June – Bergenfest, Norway

This has to have one of the most picturesque locations of any festival the world over, and yet it’s accessible to anyone, even hose in Norway on a casual holiday. Set in the Bergenhus Fortress on second-city Bergen’s harbour entrance, artists that run the gamut from Action Bronson to ZZ Top perform next to the medieval castle keep and the 16th century Rosenkrantz Tower. And, thanks to the enclosed walls that date to the early 1800s, there’s an intimate atmosphere created by a capacity limited to just short of 9,000. Once the royal residence, 2016 will see the likes of Biffy Clyro, John Newman, Band of Horses and Rudimental take the stage.

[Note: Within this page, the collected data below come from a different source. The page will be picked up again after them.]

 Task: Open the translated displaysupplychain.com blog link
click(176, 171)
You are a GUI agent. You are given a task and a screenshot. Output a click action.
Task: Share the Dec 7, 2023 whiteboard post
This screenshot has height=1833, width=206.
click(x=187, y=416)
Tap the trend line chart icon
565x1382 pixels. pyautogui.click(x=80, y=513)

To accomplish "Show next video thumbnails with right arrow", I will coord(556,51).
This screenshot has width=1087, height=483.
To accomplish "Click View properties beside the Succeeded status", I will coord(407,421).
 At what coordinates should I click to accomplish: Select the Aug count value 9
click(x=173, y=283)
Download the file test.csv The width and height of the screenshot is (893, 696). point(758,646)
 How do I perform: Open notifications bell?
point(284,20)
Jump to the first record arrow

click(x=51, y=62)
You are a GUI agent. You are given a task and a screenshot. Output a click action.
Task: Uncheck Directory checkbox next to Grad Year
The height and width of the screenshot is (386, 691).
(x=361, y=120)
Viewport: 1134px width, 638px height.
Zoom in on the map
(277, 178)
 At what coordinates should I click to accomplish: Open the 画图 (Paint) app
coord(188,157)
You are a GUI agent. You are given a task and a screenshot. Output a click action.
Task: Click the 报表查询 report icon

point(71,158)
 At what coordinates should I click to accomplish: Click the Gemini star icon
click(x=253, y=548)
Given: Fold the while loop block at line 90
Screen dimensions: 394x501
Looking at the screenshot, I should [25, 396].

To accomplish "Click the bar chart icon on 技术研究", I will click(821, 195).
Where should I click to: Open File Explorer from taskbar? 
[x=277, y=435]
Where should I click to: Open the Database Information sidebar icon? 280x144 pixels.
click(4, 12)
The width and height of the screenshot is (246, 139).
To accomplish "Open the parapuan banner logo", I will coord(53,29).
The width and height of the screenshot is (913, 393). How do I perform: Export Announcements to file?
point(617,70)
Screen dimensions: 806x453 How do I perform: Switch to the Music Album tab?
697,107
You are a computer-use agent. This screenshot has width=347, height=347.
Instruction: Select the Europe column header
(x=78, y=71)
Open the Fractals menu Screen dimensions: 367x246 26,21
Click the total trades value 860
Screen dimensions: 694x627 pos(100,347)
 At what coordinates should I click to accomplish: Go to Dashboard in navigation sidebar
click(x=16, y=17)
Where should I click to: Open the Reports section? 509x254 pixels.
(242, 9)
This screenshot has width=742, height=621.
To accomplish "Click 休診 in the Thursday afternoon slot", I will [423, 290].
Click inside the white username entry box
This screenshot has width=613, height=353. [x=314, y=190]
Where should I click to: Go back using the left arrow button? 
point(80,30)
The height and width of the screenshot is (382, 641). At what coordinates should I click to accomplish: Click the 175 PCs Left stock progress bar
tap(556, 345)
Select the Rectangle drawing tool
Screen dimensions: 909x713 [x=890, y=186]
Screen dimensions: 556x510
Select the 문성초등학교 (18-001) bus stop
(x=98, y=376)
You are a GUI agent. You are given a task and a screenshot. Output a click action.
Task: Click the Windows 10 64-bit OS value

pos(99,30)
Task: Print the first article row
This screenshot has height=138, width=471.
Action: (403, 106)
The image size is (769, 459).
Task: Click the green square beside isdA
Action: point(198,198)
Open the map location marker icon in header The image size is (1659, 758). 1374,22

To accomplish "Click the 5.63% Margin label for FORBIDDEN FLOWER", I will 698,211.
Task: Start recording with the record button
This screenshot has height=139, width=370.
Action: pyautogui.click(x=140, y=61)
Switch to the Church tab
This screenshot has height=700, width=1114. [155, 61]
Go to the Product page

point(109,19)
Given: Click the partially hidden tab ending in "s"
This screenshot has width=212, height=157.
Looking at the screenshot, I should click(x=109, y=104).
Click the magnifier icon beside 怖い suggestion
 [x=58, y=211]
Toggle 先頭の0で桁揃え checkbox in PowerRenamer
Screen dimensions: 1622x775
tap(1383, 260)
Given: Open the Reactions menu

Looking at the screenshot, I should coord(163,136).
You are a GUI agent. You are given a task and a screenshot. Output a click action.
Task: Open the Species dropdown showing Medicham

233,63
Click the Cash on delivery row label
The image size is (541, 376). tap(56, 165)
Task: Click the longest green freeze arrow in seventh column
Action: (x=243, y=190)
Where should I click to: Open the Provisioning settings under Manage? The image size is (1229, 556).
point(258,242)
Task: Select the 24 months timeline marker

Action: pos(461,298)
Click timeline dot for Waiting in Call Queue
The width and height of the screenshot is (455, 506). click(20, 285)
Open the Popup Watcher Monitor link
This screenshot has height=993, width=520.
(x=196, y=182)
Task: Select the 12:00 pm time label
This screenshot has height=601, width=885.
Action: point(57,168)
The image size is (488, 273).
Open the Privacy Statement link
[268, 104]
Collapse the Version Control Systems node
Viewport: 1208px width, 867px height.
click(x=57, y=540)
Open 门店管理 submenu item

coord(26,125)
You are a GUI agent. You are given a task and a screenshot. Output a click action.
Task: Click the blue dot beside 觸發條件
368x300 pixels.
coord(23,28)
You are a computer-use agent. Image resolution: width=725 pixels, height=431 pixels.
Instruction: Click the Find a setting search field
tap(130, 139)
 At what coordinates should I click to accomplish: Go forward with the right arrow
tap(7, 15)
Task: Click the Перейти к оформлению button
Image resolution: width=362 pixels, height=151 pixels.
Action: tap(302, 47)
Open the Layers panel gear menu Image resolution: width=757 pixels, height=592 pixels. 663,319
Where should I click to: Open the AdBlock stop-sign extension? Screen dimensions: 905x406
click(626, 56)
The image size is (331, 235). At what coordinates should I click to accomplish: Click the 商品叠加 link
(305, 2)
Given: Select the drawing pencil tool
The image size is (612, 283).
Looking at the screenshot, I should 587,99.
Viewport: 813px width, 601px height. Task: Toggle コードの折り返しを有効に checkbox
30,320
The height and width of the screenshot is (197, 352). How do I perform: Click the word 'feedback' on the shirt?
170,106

August – Helsinki Festival, Finland

This city-wide event is the country’s largest arts festival. There’s everything from classical and world music, dance and theatre to children’s programmes and urban events. While the festival runs for approximately three weeks in late summer, it culminates in the mysteriously named ‘The Night of the Arts’. An arts carnival of sorts, the city’s museums, book shops and theatres open up to street waltzing, rap battles, tent art and baby cinemas. Elsewhere, you’ll find all night philosophy events where speeches are made and ideas debated until 7:00 AM along with poetry workshops where nature trails feature birds and verses. For the more traditional, there are concerts from international symphony orchestras and jazz quartets. What’s more, a lot of it is entirely free of charge.